Puis j'ai refusé d'aller prendre l'apéro de bonne année à 15h00. Je me suis enfermée dans ma classe pour corriger jusqu'à 15h30 et j'ai sacré mon camp.
Premièrement, je ne suis plus capable de voir une goutte d'alcool et deuxièmement, mon Temps des Fêtes ne regarde que moi et celui des autres (sauf celui de mes amis) ne m'intéresse pas.

Bonne journée, En Saignant!

Le professeur masqué a dit…

J'ajoute ce commentaire pour qu'on puissse se rapprocher du 10 et pour exprimer ma joie que d'autres blogueurs vous découvrent.

Merci de votre compliment.

L'ensaignant a dit…

Zed: Merci. Tu fais du bien à mon coeur et ça me fait du bien de savoir qu'il existe un autre organe extensible dans mon corps ;)

▶ **Tâches**:
a. Veuillez transcrire l'extrait de « Premièrement, je ne » à « mon corps ;) ».
b. Dites si chacun de ces énoncés concorde avec l'extrait, en répondant par oui ou par non et en citant les mots décisifs : (i) La personne qui écrit est restée à l'apéro de bonne année jusqu'à 15h30. (ii) Le Temps des Fêtes de ses amis ne l'intéresse pas. (iii) Le professeur masqué ajoute son commentaire notamment pour qu'on se rapproche du 10.
c. Selon l'extrait, pourquoi la personne qui écrit a-t-elle refusé d'aller prendre l'apéro de bonne année ? Répondez en une à trois phrases.

▶ **Données fournies**:
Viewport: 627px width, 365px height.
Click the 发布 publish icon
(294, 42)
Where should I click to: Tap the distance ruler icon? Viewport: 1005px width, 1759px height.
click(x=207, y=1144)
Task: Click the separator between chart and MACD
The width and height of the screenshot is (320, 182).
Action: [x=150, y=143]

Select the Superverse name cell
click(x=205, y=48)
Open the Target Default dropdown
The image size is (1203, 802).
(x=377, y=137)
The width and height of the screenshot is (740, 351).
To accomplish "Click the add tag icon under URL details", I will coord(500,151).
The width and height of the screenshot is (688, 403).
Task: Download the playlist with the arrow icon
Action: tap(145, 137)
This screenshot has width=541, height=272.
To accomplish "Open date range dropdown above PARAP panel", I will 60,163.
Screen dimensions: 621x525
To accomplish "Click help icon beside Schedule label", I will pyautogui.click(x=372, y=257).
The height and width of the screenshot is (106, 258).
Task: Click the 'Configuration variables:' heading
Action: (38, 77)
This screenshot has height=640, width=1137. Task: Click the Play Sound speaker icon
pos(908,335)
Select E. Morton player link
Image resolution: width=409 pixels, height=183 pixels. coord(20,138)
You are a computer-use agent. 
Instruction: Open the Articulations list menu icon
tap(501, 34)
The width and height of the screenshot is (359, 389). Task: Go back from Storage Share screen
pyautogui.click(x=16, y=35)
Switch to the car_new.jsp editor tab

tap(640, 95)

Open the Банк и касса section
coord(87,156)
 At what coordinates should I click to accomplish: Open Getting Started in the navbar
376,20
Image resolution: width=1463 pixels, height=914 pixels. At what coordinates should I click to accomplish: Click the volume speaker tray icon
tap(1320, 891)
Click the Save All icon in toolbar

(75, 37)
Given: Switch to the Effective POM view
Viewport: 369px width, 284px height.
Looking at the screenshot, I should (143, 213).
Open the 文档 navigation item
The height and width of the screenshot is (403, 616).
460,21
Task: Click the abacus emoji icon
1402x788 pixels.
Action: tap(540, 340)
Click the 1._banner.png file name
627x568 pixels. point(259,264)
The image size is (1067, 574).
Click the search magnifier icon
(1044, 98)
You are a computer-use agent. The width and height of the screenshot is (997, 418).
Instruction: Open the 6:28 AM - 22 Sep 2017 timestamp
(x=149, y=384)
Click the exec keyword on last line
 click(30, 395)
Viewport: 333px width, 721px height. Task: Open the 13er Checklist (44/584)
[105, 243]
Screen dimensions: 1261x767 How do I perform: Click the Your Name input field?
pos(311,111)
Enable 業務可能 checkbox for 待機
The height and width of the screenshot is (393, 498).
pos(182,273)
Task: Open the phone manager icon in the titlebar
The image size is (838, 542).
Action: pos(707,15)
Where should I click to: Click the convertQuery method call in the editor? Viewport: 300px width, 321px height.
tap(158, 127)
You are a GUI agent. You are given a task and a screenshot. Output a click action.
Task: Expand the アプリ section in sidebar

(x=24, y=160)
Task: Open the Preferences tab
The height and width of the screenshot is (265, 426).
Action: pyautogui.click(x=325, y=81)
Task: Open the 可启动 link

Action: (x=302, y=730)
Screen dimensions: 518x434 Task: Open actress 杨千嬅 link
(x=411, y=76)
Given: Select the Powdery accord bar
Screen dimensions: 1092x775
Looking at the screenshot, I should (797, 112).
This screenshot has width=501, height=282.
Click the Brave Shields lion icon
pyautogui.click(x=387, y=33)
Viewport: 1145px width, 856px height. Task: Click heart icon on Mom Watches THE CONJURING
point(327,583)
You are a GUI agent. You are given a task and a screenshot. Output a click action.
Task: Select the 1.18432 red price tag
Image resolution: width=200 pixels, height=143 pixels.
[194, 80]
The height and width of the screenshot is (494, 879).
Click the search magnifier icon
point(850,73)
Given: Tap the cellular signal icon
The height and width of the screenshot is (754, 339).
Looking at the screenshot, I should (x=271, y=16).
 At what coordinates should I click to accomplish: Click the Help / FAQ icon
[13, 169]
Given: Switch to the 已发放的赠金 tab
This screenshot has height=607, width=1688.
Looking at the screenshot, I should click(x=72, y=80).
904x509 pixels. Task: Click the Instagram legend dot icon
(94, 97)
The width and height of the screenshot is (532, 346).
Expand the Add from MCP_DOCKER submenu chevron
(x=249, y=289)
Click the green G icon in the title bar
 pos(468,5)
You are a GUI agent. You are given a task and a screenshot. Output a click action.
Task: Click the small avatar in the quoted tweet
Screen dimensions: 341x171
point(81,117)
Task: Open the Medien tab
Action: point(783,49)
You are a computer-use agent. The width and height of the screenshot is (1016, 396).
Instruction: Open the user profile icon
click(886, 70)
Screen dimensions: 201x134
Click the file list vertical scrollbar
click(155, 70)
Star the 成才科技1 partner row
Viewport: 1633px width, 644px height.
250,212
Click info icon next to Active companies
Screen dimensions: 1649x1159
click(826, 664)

▶ **Tâches corrigées**:
a.
Premièrement, je ne suis plus capable de voir une goutte d'alcool et deuxièmement, mon Temps des Fêtes ne regarde que moi et celui des autres (sauf celui de mes amis) ne m'intéresse pas.

Bonne journée, En Saignant!

Le professeur masqué a dit…

J'ajoute ce commentaire pour qu'on puissse se rapprocher du 10 et pour exprimer ma joie que d'autres blogueurs vous découvrent.

Merci de votre compliment.

L'ensaignant a dit…

Zed: Merci. Tu fais du bien à mon coeur et ça me fait du bien de savoir qu'il existe un autre organe extensible dans mon corps ;)

b.
(i) Non : « j'ai refusé d'aller prendre l'apéro de bonne année à 15h00. Je me suis enfermée dans ma classe pour corriger jusqu'à 15h30 ».
(ii) Non : « celui des autres (sauf celui de mes amis) ne m'intéresse pas ».
(iii) Oui : « J'ajoute ce commentaire pour qu'on puissse se rapprocher du 10 ».

c. Deux raisons sont données. D'abord, la personne n'est plus capable de voir une goutte d'alcool. Ensuite, son Temps des Fêtes ne regarde qu'elle, et celui des autres, sauf celui de ses amis, ne l'intéresse pas.